En France, les conventions fiscales ont, comme tout traité ou accord international, une autorité supérieure à celle des lois, en application des dispositions de l’article 55 de la Constitution : on parle de « primauté » des conventions fiscales sur le droit interne.

Ce principe est à concilier avec celui de subsidiarité des conventions fiscales internationales, selon lequel le juge de l’impôt, lorsqu’il est saisi d’une contestation relative à une convention fiscale, doit d’abord se placer sur le terrain du droit interne pour rechercher si l’imposition a été valablement établie, et dans l’affirmative, sur le fondement de quelle qualification[1].

Il lui appartient ensuite, le cas échéant en rapprochant cette qualification des stipulations de la convention, de déterminer en fonction des moyens invoqués devant lui, ou même d’office s’agissant de déterminer le champ d’application de la loi, si cette convention fait ou non obstacle à l’application de la loi française nationale[2].

[1] Cf. CE, 28 juin 2002, n°232276, min. c/ Sté Schneider Electric

[2] Malgré ce principe de subsidiarité des conventions fiscales internationales, il appartient au juge d’appliquer directement les stipulations claires d’une convention relatives, non à la répartition du pouvoir d’imposer entre les Etats, mais aux modalités d’élimination des doubles impositions : CE, 8e et 3e ch., 31 mai 2022, n°461519, min. c/ Sté HSBC Bank PLC Paris Branch.

Cas pratique

Le président d’une SAS (assimilé salarié donc) dont le siège social est établi en France, est résident de Tunisie.
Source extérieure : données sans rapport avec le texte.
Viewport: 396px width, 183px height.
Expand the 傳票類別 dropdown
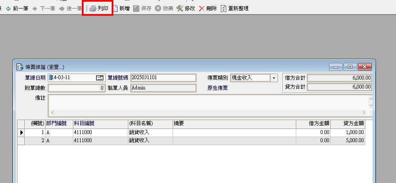(x=274, y=78)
La SAS ayant omis de procéder aux retenues à la source prévues à l’article 182 A du CGI, l’Administration fiscale notifie une proposition de rectification à la société, en prenant comme base d’imposition 100% de la rémunération du président : l’intégralité de la rémunération du salarié est donc imposée en France, alors qu’il n’a pas travaillé 100% de son temps sur le territoire français.
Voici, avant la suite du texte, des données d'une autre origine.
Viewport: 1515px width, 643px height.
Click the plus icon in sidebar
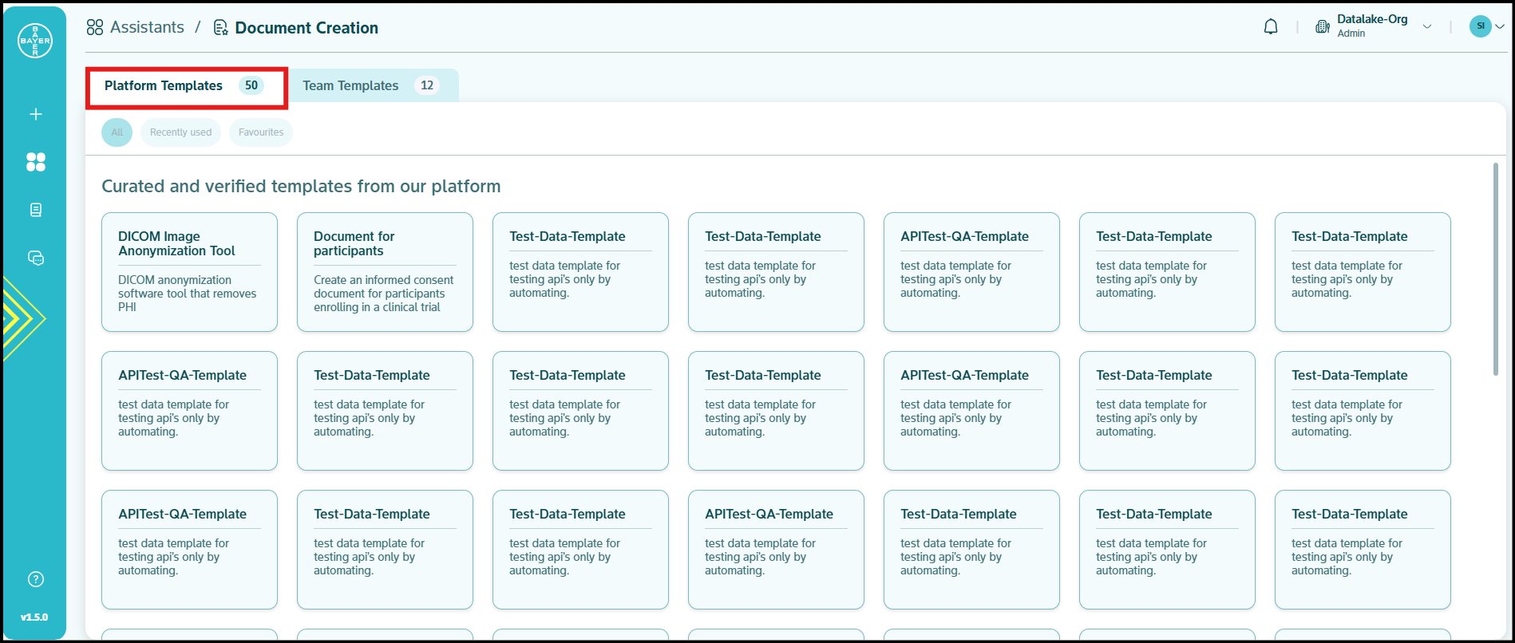point(35,114)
Application des principes susmentionnés :

  1. Analyse du droit interne français
  • Article 4 A du CGI : les personnes qui n’ont pas en France leur domicile fiscal ne sont soumises à l’IR qu’à raison de leurs seuls revenus de source française ;
  • Article 164-B I du CGI : parmi les revenus de source française, figurent les revenus d’une activité salariée en France ;
  • Article 182 A du CGI : la retenue à la source est applicable sur les sommes versées à des personnes qui ne sont pas fiscalement domiciliées en France, à titre de traitement sou salaires rémunérant une activité professionnelle salariée exercée en France.
  1. Analyse de la convention fiscale applicable (en l’espèce, la convention franco-tunisienne)
  • L’article 182 A du CGI susmentionné n’est applicable que sous réserve de la convention fiscale internationale, qui peut retirer à la France le droit d’imposer ;
  • Article 22-1 de la convention : les salaires, traitements et autres rémunérations similaires qu’un résident d’un Etat contractant [Ndlr : en l’espèce, tunisien] reçoit au titre d’un emploi salarié ne sont imposables que dans cet Etat [Ndlr : Tunisie], à moins que l’emploi ne soit exercé dans l’autre Etat contractant [Ndlr : France]. Si l’emploi y est exercé, les rémunérations reçues à ce titre sont imposables dans cet autre Etat [Ndlr : France];
  • La jurisprudence se réfère expressément aux commentaires OCDE formulés après l’entrée en vigueur de la convention en cause pour interpréter les dispositions de cette dernière ;
  • En l’espèce, les commentaires OCDE sur l’article relatif aux « revenus d’emploi » précisent que c’est le lieu physique d’exercice de l’activité salarié qui compte (« l’emploi est exercé à l’endroit où le salarié est physiquement présent lorsqu’il exerce les activités au titre desquelles les revenus liés à l’emploi sont payés »).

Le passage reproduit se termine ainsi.